After a slow start by the Gators’ pass rush, Jonathan Greenard started to tee off late in the first half. He blasted FSU quarterback Jordan Travis for a sack from the backside that would have resulted in a touchdown if Ventrell Miller hadn’t dropped the ball while trying to scoop and score. He finished the game with three sacks.
Midway through the second quarter, tight end Kyle Pitts caught a pass from Emory Jones near the line of scrimmage and was surrounded by two defenders. He stiff-armed one defender to the ground and outran the other for 11 yards. Pitts finished the night with five catches for 44 yards.
Finally, Trask had a big night throwing the ball. He completed 30 of 41 passes for 343 yards and three scores.
The Stats Don’t Lie: It was a thorough beatdown. UF outgained FSU 467-250, including 390-181 through the air. The Gators averaged 6.4 yards-per-play, while the Seminoles averaged 4.5.
Florida State committed 13 penalties for 97 yards, and they all seemed to come at the most inopportune times. By contrast, Florida committed just three penalties for 25 yards.
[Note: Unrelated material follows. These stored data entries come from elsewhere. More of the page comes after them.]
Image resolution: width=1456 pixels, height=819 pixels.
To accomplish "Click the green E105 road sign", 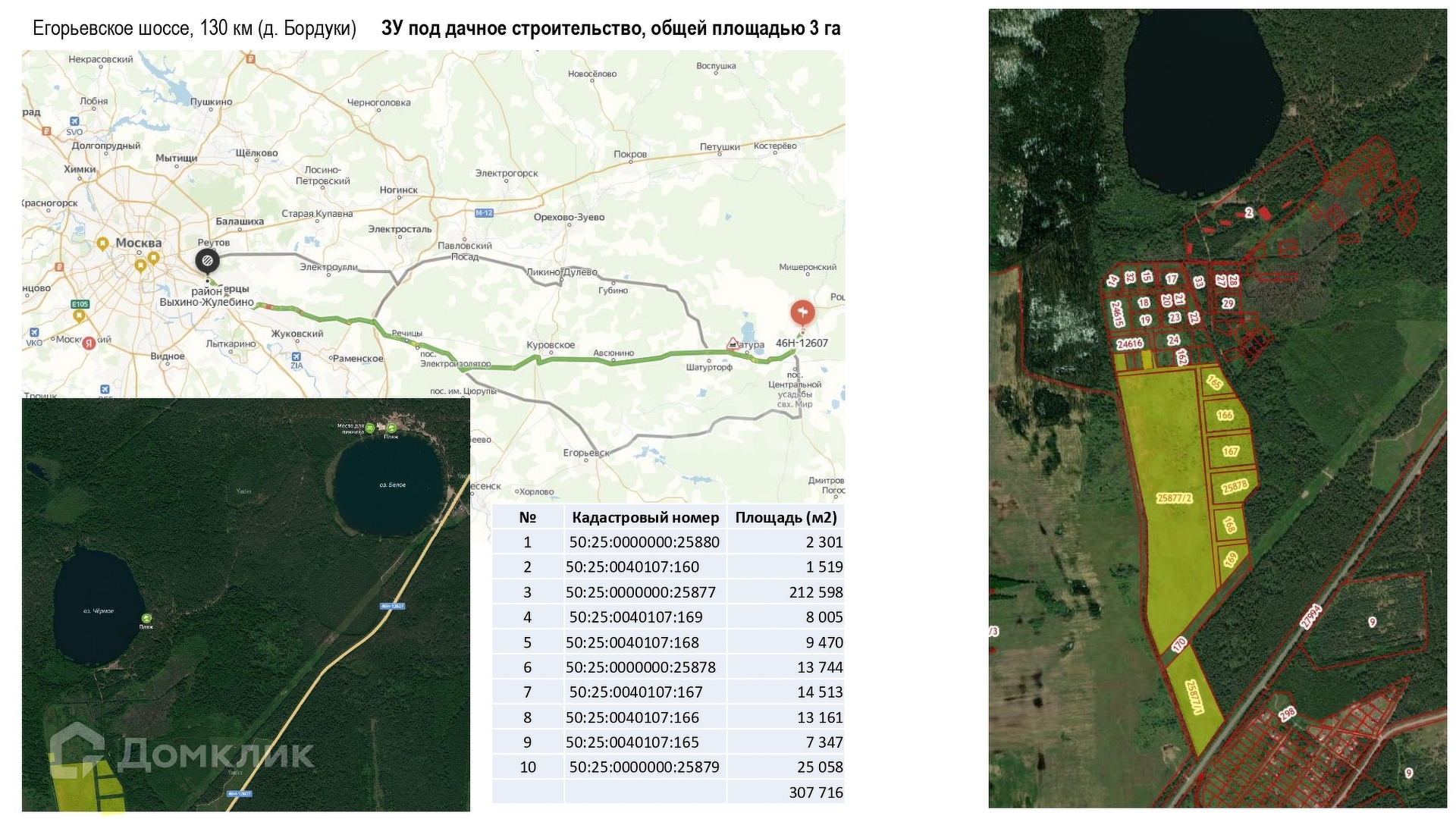I will (x=80, y=304).
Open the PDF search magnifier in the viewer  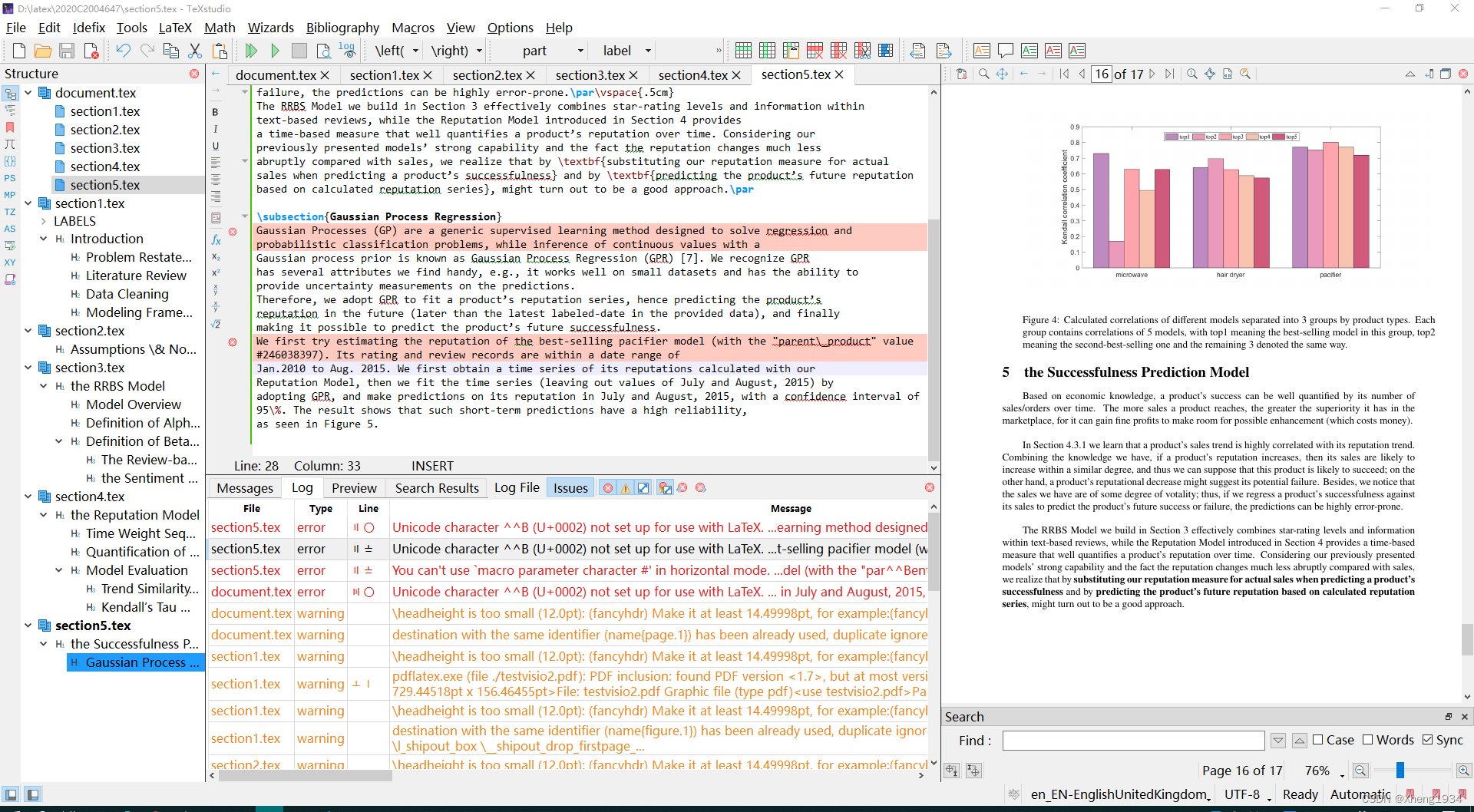983,74
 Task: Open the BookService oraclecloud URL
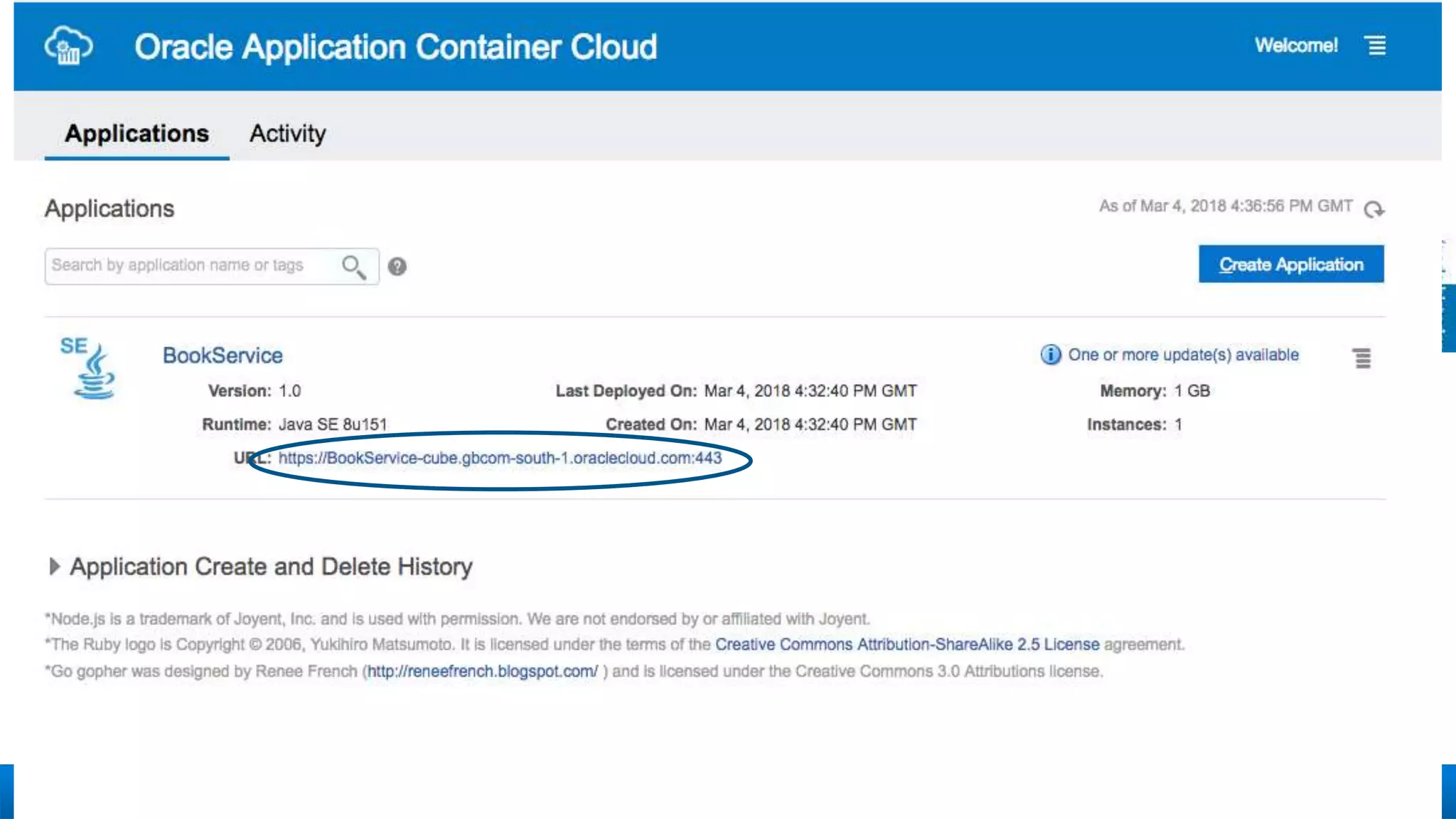point(499,458)
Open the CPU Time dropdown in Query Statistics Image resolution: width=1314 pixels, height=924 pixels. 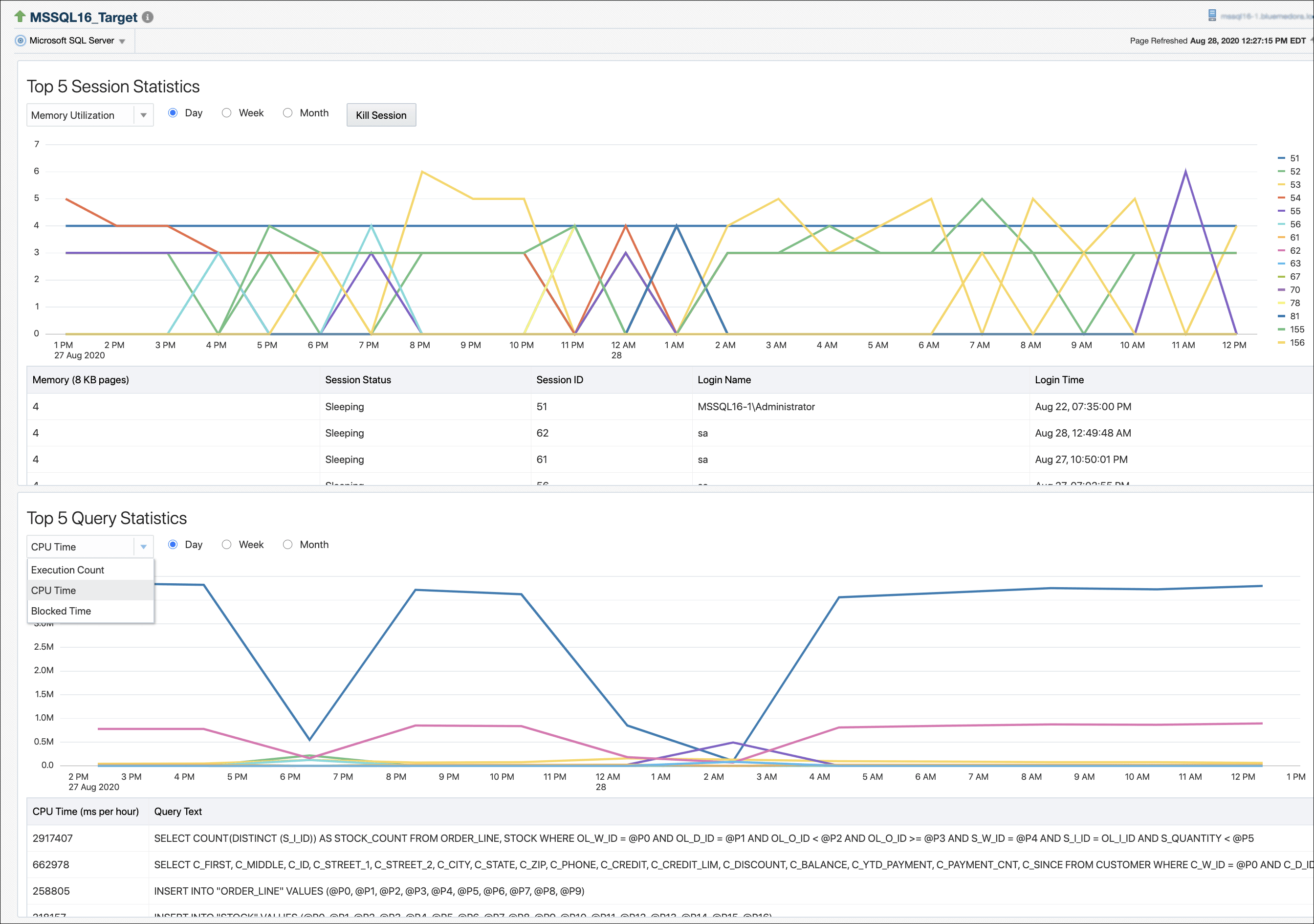tap(144, 547)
The Gators converted eight of 16 third downs, while the Seminoles converted five of 14.
Oh What A Play: With Florida leading just 13-7, Toney went in motion early in the second quarter. Trask took the snap and flipped it to him with two hands. It looked like Toney would be stopped for a one- or two-yard gain, but he juked what seemed like the entire FSU defense. Rather than dancing around from sideline to sideline as he’s known for doing, he got vertical and gained 47 yards.
These Matchups Proved Key: Florida entered the game ranked 19th in the country in passing offense, while FSU was 114th in passing defense. That mismatch was glaringly obvious throughout the night. The Gators eclipsed 375 yards passing, and they could have gained a lot more if not for some overthrows by Trask on deep balls.
The Gators offensive line held up well against a Seminoles defensive line that was missing its best player due to injury in Marvin Wilson. They allowed no sacks and just three tackles-for-loss.
On the other side, UF’s defensive line feasted on an FSU offensive line that is arguably among the worst in the Power Five conferences. They sacked the Seminoles’ quarterbacks eight times and amassed 12 tackles-for-loss. Even with a 50-yard touchdown run by Cam Akers, FSU still averaged just 2.2 yards-per-rush. If not for some quick-hitters to get the ball out of the quarterbacks’ hands quickly, the damage could’ve been even worse.
Up Next: The Gators (10-2, 6-2 SEC) will learn their bowl game destination and opponent on Dec. 8. They’re in the mix for a New Year’s Six bowl but will probably have to get the results of several conference championship games next weekend to go in their favor.
In the interim, UF’s coaching staff turns its attention to the recruiting trail with the early signing period less than three weeks away.